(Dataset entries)

----

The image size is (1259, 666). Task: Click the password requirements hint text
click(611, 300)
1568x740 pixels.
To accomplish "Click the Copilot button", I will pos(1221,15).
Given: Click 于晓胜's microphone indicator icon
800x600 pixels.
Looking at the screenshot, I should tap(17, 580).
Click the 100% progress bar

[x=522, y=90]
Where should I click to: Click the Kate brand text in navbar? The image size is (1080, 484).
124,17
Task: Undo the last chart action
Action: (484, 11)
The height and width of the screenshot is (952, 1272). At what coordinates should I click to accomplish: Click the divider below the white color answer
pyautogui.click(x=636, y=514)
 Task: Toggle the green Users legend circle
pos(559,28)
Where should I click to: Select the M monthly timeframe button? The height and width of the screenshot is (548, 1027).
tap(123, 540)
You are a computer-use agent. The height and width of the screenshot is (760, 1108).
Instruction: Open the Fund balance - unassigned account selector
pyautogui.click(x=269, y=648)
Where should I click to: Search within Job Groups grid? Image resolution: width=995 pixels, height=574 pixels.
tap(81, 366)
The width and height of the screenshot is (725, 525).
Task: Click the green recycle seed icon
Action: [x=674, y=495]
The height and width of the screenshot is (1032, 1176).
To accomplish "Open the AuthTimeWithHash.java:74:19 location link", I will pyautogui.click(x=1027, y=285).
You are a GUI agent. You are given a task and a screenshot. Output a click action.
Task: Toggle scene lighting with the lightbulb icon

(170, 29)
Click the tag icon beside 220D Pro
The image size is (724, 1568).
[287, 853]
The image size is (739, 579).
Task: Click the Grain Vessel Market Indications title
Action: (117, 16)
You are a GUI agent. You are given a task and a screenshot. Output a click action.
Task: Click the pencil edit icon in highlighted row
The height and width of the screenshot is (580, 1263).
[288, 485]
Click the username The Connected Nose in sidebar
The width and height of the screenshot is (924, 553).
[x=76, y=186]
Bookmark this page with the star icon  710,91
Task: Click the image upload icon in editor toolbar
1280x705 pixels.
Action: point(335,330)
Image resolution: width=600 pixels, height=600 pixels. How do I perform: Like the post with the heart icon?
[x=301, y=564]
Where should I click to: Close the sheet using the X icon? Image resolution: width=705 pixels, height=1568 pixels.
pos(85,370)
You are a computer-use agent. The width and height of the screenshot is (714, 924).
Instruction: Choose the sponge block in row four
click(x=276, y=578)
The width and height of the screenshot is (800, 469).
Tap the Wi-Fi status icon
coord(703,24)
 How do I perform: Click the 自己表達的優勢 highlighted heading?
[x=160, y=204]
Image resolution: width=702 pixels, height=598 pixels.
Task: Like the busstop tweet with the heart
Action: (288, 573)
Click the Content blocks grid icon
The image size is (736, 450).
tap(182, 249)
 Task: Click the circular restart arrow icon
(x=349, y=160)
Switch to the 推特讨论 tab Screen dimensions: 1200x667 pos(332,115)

----

■ **ACTIVITY**: Report, for the data above, every line in which the string "will" appears.

■ **FINISHED TASK**:
To accomplish "Click the Copilot button", I will pos(1221,15).
To accomplish "Open the AuthTimeWithHash.java:74:19 location link", I will pyautogui.click(x=1027, y=285).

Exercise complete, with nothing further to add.